Hexagon 780: A Whole new IP for AI & DSP

Every year Qualcomm likes to talk about its new Hexagon DSPs, with the last few generations also adding to the table new Tensor Accelerators dedicated for ML inferencing. This year’s Snapdragon 888 design also hypes up the new Hexagon 780 design, with the difference being that this time around the generational improvements are truly humongous.

The new Hexagon 780 accelerator IP truly deserves a large increment in its IP numbering scheme, as it’s essentially a ground-up redesign of the company’s existing DSP with scalar and vector execution engines, and the recent Tensor Accelerators. Previously all these execution engines were acting as discrete independent blocks within the Hexagon 600 series family, but that’s now changed in the new IP design.

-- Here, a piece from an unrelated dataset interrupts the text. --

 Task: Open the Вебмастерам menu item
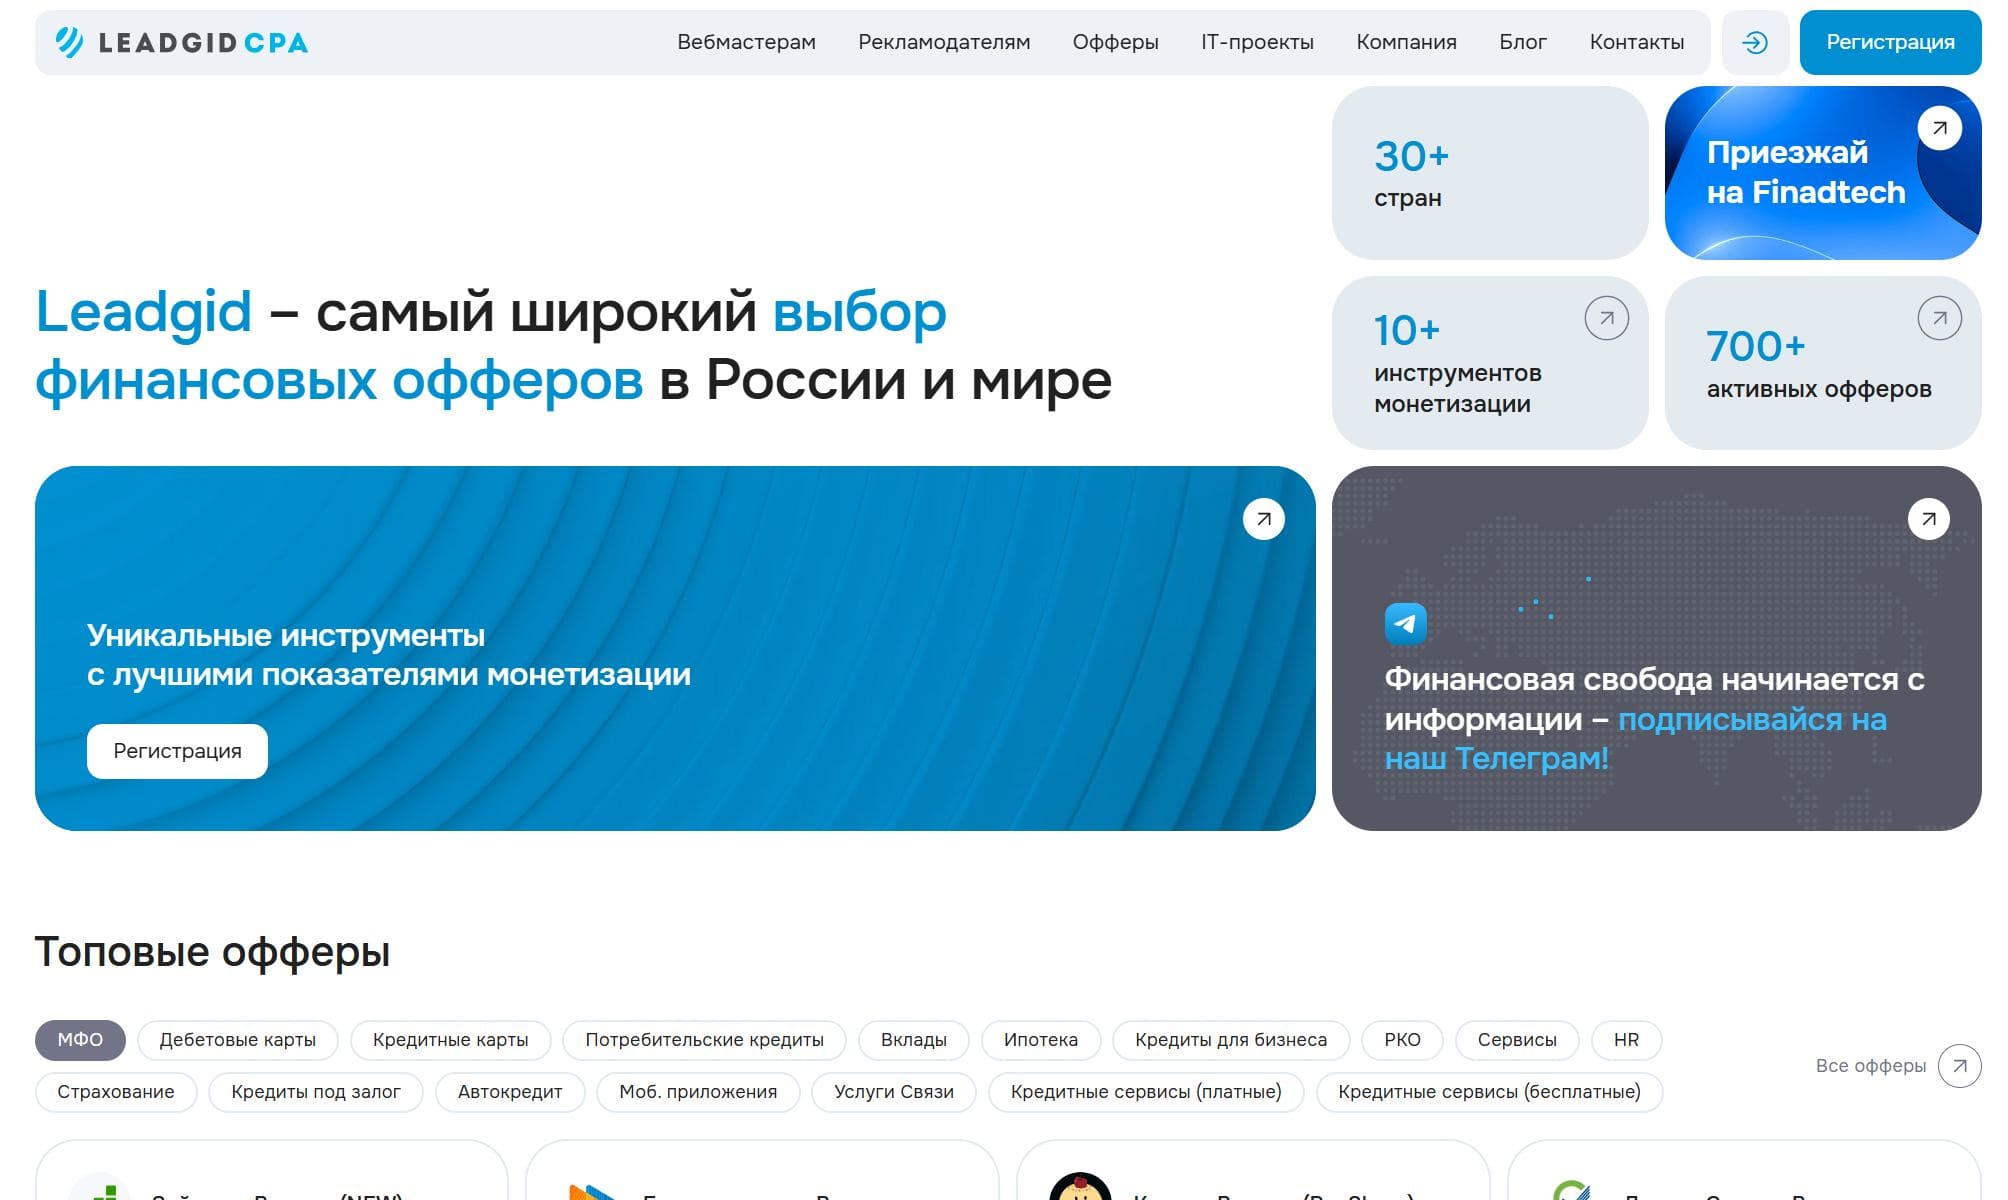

The new IP block fuses together all the scalar, tensor, and vector capabilities into a single monolithic IP, vastly increasing the performance and power efficiency of workloads that make a use of all the mixed capabilities of the design.

In terms of performance uplifts, scalar execution capabilities are said to be increased by 50%, while tensor execution throughput has doubled. The vector extension units seem to have remained the same this generation, but actual performance of workloads will still have been increased thanks to the new memory architecture of the new IP block.

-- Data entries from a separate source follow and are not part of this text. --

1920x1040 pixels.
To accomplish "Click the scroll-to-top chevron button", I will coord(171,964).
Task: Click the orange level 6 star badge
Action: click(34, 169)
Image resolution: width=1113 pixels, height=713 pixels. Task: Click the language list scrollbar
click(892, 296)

Qualcomm states that they’ve increased the on-chip SRAM dedicated to the block 16-fold, allowing for larger machine-learning inference models to fit within the block’s memory, greatly accelerating their performance. This larger memory pool also allows for coherency between the scalar, vector and tensor units, allowing for the vastly increased workload handoff time between the different execution engines. I asked about the actual size of this new memory, but the company wouldn’t disclose any further details, just stating that it’s significant.

The company’s engineers were extremely hyped up about the new design, stating that the performance and flexibility of the new design is well beyond that of what other companies can achieve through disaggregated DSP and ML inference engines, sometimes even from different IP vendors.

The most important figure for the new design is the 3x performance per watt claim, which is just a massive generational improvement that you rarely see in the industry.

As is usual for Qualcomm, the company doesn’t actually state the per-block performance increases, but instead opts to showcase an aggregate computational throughput figure shared amongst all of the SoC’s IP blocks, including CPU, GPU, and the new Hexagon accelerator block. This new figure lands in at 26TOPs for the Snapdragon 888, which is 73% higher than the 15TOPs figure of the Snapdragon 865. Given that we’ve seen significant changes in all IP blocks this generation, I won’t attempt a breakdown estimate as it’s likely going to be wrong and off-the-mark anyhow.

The Adreno 660 - A 35% faster GPU

Amongst the improvements which lead up to that 26TOPs figure is a new vastly improved GPU in the form of the new Adreno 660.

Qualcomm still holds architectural details of their GPUs very close to their chest and thus doesn’t go disclose very much about the new GPU design and what has actually changed, but one thing they did talk about is the addition of new mixed-precision dot product as well as FP16/FP32 wave matrix-multiply instructions, which allow the new GPU to increase AI performance by up to 43%.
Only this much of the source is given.